* [TASK STATEMENT] In the data below, locate the line containing "The width and" and the line containing "Task: Click the My website label", then retype both and everything between them exactly. Pictures are not part of the copy.

* [EXTRACTED MATERIAL]
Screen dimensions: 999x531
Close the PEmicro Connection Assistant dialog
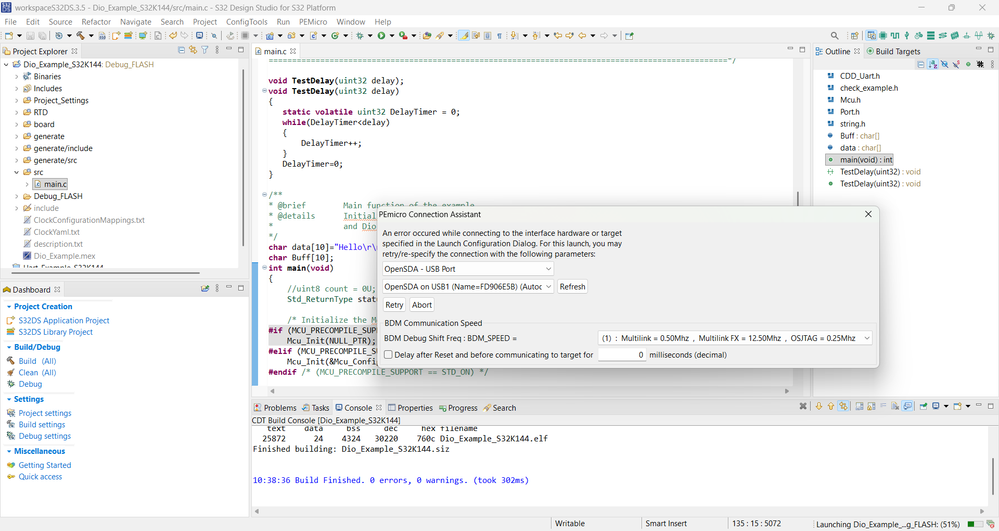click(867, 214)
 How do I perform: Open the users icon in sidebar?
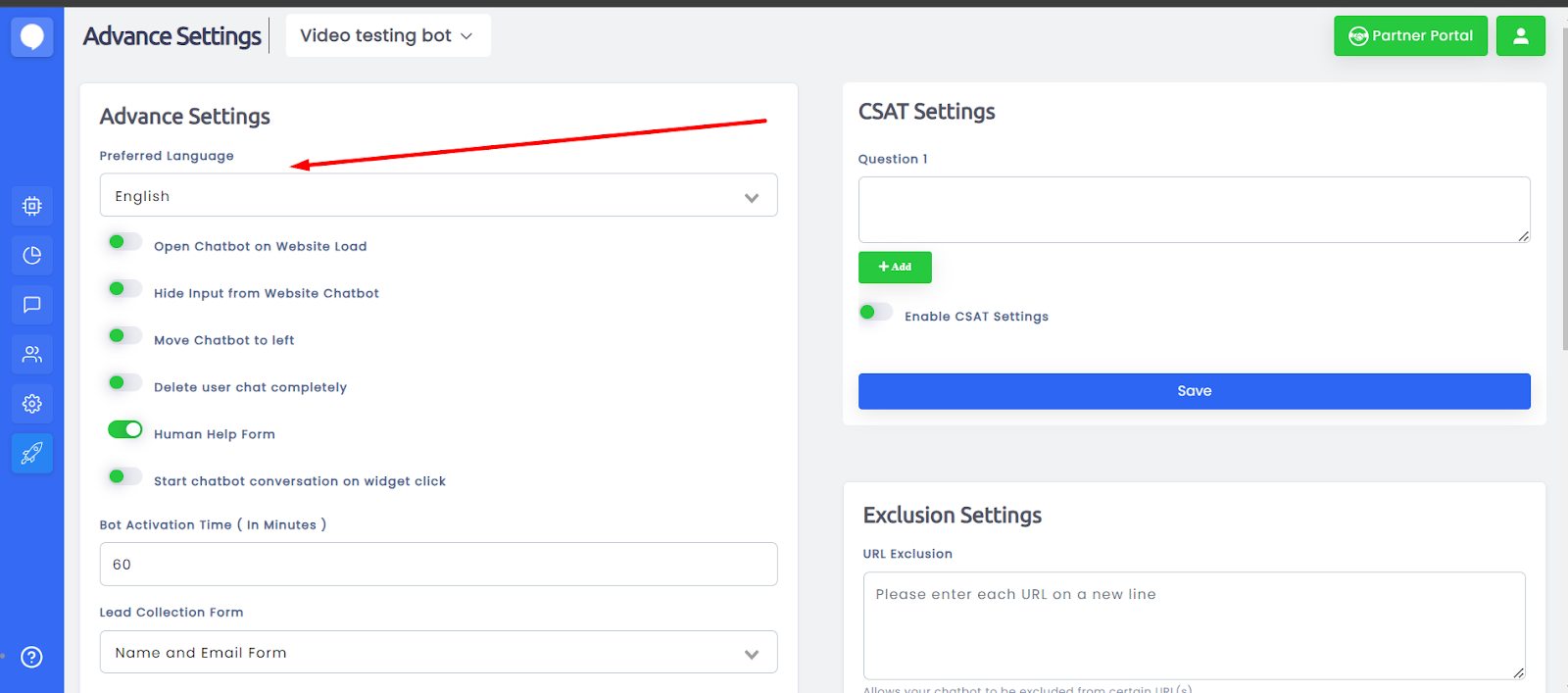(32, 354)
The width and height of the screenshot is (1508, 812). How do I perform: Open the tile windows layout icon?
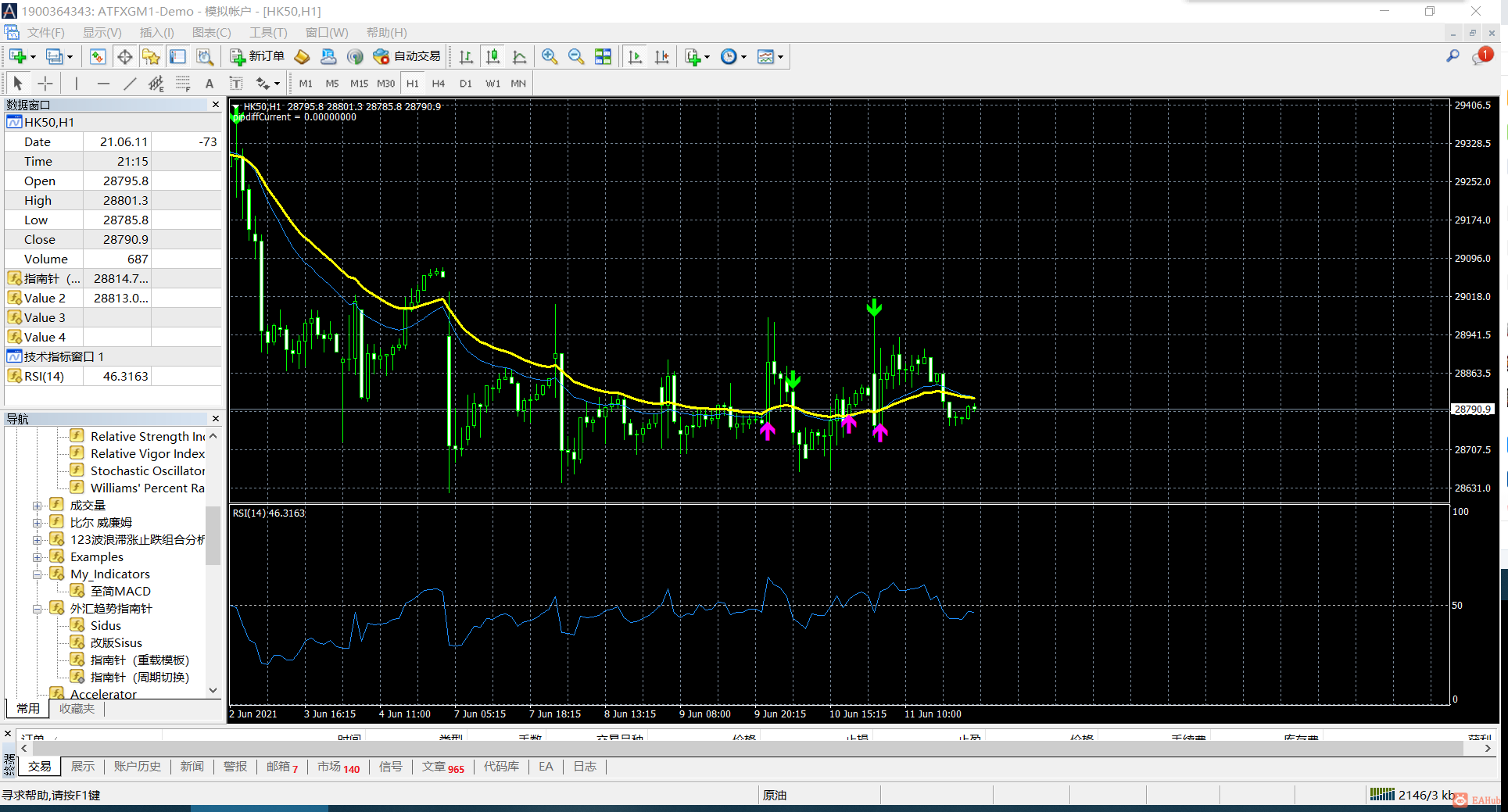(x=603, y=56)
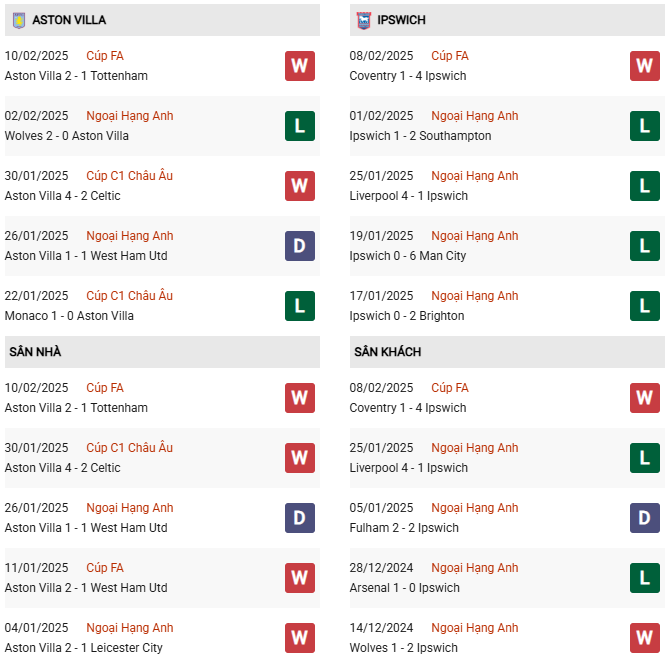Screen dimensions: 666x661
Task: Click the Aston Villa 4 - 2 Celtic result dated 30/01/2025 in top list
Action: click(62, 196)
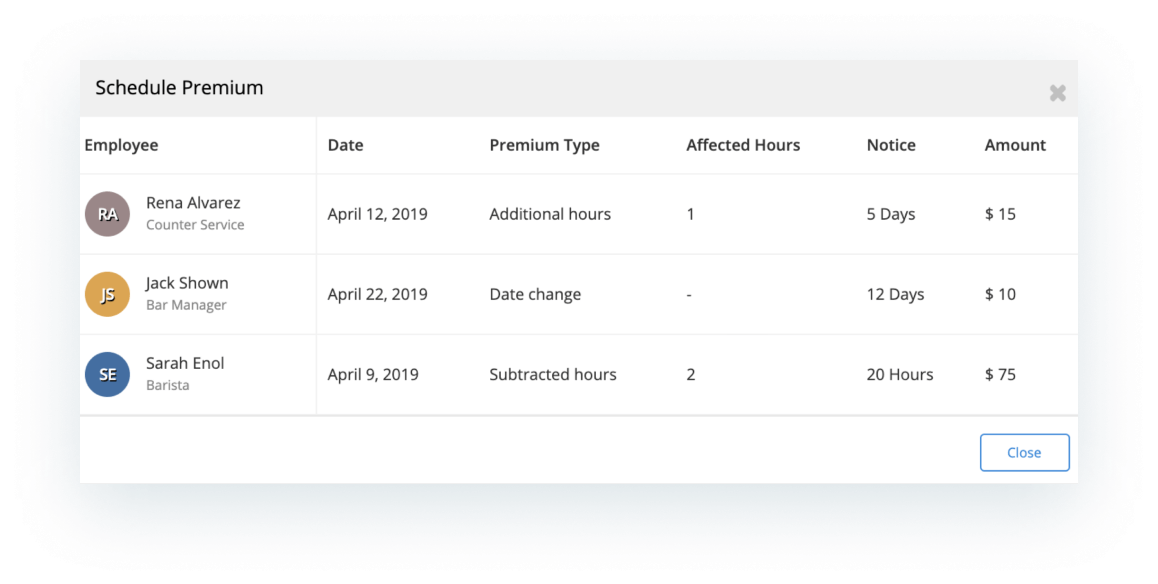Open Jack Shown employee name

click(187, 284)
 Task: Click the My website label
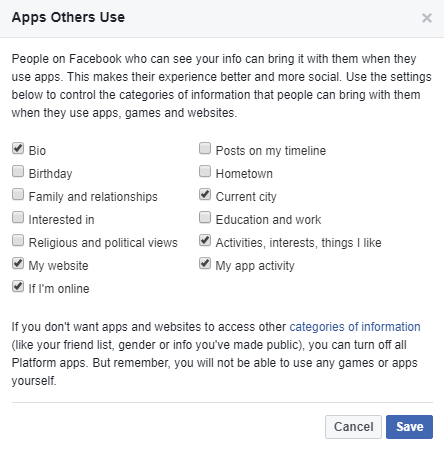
--
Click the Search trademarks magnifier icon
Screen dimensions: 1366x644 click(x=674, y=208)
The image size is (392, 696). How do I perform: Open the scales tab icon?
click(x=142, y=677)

* [RESULT FOR THIS TASK]
The width and height of the screenshot is (1508, 812). How do I perform: Open the tile windows layout icon?
(x=603, y=56)
Screen dimensions: 666x661
Task: Click the Aston Villa 4 - 2 Celtic result dated 30/01/2025 in top list
Action: click(62, 196)
Open Jack Shown employee name

click(187, 284)
 Task: Click the My website label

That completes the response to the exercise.